Fits the model across a range of K and reports diagnostics for choosing it: held-out likelihood (document completion), semantic coherence, exclusivity, and the variational bound. Unlike stm::searchK, the per-K fits parallelize across K (a long-standing request, bstewart/stm#262) and each fit is itself fast (Rust), so a sweep that took minutes takes seconds.

Usage

search_k(
  corpus,
  K,
  prevalence = NULL,
  content = NULL,
  heldout = TRUE,
  proportion = 0.5,
  residuals = FALSE,
  cores = 1L,
  M = 10L,
  seed = 1L,
  measure = c("mimno", "npmi", "c_v"),
  verbose = FALSE,
  ...
)

Arguments

corpus

A faSTM_corpus (from as_corpus()).

K

Integer vector of topic counts to try.

prevalence, content

Optional covariate formulas (see stm()).

heldout

Logical; compute held-out likelihood via document completion.

proportion

Held-out token fraction (passed to make_heldout()).

cores

Number of K-fits to run in parallel (forked; 1 = sequential).
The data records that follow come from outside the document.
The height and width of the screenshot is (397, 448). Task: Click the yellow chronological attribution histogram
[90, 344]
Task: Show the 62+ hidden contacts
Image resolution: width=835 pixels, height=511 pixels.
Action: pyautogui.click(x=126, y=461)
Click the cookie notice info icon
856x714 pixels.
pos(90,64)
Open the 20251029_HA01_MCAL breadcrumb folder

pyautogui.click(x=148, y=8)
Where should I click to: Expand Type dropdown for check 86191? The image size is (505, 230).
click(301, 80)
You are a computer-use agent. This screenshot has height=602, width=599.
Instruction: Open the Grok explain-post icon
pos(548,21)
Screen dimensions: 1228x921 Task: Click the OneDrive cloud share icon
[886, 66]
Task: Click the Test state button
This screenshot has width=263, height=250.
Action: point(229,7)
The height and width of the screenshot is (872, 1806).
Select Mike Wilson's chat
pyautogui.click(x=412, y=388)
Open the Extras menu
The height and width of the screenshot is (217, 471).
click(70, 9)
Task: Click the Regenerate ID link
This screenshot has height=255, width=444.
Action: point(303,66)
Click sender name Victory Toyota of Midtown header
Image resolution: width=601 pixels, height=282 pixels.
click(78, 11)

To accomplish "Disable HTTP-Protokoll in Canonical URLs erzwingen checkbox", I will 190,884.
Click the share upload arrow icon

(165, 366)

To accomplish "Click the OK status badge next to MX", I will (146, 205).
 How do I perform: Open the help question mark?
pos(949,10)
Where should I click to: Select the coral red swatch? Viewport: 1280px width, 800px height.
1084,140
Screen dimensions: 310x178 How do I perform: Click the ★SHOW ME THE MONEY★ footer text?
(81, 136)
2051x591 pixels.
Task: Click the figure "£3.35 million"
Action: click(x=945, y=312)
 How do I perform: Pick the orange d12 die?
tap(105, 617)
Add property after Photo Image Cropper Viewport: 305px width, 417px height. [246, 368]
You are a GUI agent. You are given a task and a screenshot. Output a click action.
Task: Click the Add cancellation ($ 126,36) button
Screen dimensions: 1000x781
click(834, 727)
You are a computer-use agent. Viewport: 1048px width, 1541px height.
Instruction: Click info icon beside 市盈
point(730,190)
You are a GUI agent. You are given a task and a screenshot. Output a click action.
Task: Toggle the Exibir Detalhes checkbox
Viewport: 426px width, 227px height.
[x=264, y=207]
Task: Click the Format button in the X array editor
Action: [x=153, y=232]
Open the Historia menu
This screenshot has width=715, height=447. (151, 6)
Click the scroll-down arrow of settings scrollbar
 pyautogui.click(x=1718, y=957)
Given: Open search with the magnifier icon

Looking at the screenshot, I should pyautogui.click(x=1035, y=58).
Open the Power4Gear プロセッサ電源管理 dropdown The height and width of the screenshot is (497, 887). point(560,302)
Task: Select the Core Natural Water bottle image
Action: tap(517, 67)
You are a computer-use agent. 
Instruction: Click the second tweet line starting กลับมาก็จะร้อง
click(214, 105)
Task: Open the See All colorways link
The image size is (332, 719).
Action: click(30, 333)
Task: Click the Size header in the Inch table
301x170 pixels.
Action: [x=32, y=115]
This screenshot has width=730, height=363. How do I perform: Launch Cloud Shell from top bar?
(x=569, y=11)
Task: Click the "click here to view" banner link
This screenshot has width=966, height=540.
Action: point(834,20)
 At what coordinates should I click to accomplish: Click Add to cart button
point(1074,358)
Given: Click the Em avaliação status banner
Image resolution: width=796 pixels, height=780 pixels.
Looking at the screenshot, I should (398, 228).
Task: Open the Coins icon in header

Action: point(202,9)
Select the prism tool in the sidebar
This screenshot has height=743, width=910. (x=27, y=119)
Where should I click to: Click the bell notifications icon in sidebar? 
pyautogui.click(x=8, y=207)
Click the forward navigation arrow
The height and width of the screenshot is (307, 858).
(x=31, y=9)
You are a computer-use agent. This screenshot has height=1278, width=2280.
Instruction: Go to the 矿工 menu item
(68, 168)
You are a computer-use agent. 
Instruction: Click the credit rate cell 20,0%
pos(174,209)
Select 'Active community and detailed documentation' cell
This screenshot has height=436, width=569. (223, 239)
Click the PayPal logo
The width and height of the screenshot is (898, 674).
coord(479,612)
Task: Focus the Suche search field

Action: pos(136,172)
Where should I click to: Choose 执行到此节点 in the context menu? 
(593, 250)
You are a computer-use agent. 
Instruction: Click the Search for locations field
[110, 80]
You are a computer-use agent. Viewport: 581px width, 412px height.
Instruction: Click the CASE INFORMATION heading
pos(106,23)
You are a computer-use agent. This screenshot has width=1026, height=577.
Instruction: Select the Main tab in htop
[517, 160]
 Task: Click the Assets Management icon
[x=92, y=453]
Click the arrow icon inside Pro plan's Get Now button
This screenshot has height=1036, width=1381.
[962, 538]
When cores > 1 each fit runs single-threaded to avoid oversubscription; when cores == 1 each fit uses all cores.

M

Top words for coherence/exclusivity.

seed

RNG seed (held-out split + fits).

...

Passed to stm() (e.g. max.em.its, init.type).

Value

A faSTM_searchk object wrapping a tidy data.frame results with one row per K (K, heldout, semcoh, exclusivity, bound).